• _Task description_
From the line containing "Screen dimensions: 1504x760" to the last line of the records below, retype every line exactly and output nothing else.

• _Data in this exercise_
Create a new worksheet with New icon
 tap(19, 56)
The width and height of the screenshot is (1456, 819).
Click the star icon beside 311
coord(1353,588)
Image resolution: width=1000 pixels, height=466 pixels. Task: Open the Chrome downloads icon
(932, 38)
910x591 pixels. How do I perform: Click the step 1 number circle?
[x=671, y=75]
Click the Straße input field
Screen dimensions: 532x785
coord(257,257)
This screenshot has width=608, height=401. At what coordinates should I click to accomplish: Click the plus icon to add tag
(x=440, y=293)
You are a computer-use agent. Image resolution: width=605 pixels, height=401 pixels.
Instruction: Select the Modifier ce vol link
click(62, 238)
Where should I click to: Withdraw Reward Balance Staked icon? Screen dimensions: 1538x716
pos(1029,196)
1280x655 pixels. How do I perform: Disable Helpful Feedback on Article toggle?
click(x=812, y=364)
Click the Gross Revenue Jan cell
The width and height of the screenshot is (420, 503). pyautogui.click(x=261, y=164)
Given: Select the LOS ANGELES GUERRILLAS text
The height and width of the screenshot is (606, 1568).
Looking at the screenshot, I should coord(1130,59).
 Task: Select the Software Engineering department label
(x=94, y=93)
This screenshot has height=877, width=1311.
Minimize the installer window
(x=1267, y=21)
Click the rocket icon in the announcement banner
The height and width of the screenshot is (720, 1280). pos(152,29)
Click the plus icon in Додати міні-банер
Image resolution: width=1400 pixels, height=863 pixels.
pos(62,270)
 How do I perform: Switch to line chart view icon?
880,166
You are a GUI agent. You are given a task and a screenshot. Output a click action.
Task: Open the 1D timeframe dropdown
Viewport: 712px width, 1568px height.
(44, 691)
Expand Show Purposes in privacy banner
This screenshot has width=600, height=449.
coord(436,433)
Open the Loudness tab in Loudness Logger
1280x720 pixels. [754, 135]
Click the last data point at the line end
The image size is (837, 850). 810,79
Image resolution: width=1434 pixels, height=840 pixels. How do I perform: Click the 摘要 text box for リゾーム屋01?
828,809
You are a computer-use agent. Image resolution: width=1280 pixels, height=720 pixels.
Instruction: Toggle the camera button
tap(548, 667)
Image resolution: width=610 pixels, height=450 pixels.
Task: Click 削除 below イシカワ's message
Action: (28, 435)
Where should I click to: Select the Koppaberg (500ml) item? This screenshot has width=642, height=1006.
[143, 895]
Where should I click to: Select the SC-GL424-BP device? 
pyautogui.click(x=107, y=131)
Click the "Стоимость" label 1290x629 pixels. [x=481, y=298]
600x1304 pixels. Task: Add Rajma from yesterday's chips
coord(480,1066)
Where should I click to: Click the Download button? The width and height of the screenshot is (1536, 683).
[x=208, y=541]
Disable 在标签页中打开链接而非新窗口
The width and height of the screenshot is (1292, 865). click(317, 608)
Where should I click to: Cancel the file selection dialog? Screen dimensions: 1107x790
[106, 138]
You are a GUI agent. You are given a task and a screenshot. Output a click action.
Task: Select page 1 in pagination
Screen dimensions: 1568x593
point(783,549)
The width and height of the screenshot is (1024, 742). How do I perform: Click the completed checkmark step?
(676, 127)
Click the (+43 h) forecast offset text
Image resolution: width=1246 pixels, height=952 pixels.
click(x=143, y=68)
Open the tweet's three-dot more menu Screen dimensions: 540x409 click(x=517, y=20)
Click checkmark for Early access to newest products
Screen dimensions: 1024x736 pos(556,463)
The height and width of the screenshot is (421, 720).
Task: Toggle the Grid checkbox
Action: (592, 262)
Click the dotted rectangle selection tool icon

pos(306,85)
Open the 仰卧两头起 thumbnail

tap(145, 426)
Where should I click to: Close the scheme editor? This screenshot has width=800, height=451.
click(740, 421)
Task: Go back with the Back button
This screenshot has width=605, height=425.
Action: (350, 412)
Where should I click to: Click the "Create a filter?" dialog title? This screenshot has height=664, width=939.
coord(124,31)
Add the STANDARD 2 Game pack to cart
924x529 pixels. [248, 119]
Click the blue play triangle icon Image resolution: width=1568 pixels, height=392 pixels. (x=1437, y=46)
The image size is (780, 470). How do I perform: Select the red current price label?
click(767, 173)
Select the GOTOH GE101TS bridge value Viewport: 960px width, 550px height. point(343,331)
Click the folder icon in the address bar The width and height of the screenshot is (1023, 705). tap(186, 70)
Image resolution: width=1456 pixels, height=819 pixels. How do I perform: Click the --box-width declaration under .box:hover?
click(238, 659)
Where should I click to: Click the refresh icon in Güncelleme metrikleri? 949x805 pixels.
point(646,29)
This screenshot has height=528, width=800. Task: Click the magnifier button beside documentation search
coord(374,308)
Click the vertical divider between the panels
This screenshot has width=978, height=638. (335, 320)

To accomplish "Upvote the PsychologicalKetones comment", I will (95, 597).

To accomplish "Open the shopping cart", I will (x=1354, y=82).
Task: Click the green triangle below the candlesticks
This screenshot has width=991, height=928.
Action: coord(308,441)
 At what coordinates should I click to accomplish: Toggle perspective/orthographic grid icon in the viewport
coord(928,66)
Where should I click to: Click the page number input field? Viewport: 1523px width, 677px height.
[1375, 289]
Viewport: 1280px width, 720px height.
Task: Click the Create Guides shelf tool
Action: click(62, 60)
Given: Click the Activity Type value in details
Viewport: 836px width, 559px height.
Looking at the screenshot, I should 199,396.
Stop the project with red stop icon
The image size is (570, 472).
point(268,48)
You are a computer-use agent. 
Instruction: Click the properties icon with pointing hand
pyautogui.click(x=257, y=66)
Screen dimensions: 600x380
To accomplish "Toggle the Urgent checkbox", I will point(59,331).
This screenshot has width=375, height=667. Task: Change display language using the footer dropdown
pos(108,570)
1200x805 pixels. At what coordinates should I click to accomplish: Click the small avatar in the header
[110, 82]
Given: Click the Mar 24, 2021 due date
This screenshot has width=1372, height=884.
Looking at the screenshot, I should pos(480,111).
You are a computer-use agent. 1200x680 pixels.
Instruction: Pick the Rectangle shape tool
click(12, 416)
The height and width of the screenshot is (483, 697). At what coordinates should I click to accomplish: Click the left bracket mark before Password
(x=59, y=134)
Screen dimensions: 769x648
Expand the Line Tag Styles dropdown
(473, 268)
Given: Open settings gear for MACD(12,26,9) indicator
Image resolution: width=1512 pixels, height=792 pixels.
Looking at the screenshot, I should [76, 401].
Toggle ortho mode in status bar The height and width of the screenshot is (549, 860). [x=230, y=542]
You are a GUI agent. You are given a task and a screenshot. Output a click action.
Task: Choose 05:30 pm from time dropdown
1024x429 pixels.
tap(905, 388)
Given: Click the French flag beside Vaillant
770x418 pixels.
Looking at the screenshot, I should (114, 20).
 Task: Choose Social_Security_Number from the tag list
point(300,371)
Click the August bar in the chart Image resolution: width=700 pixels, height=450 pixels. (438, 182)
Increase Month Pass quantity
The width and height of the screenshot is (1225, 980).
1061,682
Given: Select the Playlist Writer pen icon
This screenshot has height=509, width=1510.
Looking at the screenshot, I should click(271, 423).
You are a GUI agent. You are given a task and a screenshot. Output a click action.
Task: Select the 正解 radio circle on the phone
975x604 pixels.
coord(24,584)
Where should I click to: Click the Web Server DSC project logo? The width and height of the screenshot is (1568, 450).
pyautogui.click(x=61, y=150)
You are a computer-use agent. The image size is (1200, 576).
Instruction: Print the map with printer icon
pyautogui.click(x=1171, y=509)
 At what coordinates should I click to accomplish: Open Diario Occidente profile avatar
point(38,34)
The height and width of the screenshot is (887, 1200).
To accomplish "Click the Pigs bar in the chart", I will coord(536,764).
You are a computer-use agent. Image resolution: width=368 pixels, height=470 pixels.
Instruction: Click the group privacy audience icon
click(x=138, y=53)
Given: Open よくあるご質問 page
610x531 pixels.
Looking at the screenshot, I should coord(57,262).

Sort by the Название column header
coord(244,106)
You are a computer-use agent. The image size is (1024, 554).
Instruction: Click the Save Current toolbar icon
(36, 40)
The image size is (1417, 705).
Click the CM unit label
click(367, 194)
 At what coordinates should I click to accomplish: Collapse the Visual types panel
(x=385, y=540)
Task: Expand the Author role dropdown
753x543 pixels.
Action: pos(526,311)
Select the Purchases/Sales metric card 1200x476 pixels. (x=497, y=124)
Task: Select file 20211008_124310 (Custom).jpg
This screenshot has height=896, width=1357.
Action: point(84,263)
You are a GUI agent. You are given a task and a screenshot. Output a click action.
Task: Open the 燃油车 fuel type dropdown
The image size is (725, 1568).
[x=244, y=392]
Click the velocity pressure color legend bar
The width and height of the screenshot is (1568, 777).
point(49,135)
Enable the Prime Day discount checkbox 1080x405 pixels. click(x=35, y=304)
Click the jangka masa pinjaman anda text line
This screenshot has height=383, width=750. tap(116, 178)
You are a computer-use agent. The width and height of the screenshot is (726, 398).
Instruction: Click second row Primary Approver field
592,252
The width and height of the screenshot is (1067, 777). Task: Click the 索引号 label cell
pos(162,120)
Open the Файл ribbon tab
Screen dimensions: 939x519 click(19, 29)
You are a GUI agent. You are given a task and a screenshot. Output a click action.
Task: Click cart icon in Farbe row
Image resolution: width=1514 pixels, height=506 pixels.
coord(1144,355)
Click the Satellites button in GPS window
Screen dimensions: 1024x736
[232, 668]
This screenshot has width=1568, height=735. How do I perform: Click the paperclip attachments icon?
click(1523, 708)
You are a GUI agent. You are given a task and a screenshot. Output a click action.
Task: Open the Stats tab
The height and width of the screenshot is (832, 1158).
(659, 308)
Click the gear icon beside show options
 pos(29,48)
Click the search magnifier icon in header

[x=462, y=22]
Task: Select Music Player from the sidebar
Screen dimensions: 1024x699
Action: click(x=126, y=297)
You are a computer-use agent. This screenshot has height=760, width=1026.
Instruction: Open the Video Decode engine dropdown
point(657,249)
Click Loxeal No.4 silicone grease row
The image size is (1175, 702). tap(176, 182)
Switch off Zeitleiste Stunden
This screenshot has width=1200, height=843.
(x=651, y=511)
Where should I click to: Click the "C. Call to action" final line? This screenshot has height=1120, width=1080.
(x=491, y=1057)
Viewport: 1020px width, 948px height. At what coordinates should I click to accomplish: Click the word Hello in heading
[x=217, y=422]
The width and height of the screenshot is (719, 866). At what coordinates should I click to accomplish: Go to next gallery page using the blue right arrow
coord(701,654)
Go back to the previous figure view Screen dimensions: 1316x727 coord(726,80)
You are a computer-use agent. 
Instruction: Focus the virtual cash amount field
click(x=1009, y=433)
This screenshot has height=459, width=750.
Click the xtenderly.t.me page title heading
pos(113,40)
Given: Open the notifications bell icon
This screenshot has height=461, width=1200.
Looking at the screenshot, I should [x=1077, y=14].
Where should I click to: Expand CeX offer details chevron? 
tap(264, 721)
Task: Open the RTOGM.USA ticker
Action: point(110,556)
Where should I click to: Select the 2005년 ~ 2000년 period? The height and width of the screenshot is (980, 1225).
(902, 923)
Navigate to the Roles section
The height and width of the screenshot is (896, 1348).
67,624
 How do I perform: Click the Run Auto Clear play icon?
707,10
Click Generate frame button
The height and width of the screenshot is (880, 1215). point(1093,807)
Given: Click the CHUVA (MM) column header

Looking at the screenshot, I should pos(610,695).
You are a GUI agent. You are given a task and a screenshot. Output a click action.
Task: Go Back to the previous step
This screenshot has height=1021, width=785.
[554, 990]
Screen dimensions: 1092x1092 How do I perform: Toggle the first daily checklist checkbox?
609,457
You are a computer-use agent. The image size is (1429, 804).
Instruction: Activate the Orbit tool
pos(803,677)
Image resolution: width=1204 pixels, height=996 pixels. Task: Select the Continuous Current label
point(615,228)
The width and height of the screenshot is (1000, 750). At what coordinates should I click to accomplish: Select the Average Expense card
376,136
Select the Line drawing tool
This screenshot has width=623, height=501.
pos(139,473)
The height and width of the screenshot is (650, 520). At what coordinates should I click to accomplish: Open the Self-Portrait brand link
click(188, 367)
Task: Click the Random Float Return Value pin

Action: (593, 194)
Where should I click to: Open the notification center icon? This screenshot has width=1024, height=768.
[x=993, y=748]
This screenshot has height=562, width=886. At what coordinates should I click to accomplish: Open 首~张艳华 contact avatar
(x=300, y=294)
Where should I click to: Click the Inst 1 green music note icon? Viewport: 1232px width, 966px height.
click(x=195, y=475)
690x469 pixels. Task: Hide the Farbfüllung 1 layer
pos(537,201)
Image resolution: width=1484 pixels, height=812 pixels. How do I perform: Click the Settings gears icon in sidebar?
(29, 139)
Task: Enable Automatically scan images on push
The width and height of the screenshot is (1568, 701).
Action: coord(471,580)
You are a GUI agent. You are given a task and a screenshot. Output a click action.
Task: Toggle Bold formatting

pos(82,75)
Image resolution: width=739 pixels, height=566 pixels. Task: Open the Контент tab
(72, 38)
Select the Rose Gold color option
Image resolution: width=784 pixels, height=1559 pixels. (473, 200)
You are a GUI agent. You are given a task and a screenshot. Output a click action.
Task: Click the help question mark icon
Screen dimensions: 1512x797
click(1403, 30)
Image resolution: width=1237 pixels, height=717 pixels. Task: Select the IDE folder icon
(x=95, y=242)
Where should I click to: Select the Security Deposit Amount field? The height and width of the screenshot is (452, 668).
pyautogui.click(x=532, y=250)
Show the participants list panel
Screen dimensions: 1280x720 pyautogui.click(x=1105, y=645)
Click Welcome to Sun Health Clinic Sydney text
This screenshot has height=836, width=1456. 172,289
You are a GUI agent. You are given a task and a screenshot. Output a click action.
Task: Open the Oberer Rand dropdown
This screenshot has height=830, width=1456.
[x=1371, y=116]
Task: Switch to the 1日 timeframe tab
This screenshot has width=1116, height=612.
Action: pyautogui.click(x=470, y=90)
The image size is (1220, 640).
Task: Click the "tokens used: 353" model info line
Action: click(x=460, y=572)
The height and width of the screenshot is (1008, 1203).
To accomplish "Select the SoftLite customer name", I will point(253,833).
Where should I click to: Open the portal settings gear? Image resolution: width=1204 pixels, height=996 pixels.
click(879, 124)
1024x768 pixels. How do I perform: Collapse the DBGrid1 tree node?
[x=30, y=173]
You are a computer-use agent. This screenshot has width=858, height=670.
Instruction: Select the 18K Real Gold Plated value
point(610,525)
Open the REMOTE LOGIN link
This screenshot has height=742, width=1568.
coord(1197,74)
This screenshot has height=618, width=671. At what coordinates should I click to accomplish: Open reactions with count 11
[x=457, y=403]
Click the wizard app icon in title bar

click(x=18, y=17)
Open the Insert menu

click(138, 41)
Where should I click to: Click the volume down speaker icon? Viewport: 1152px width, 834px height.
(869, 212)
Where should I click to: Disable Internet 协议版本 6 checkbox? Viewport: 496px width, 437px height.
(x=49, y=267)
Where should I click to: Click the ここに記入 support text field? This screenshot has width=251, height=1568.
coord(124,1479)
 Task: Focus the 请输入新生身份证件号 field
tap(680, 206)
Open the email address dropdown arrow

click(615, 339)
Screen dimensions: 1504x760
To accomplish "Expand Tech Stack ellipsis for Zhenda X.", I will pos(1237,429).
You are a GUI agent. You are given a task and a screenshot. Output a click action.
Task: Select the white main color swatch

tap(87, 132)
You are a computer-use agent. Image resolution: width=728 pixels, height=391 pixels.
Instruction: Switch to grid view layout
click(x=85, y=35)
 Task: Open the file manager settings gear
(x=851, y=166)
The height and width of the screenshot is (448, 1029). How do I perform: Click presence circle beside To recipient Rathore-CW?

• _Your solution_
Screen dimensions: 1504x760
To accomplish "Expand Tech Stack ellipsis for Zhenda X.", I will pos(1237,429).
You are a GUI agent. You are given a task and a screenshot. Output a click action.
Task: Select the white main color swatch

tap(87, 132)
You are a computer-use agent. Image resolution: width=728 pixels, height=391 pixels.
Instruction: Switch to grid view layout
click(x=85, y=35)
 Task: Open the file manager settings gear
(x=851, y=166)
The height and width of the screenshot is (448, 1029). How do I perform: Click presence circle beside To recipient Rathore-CW?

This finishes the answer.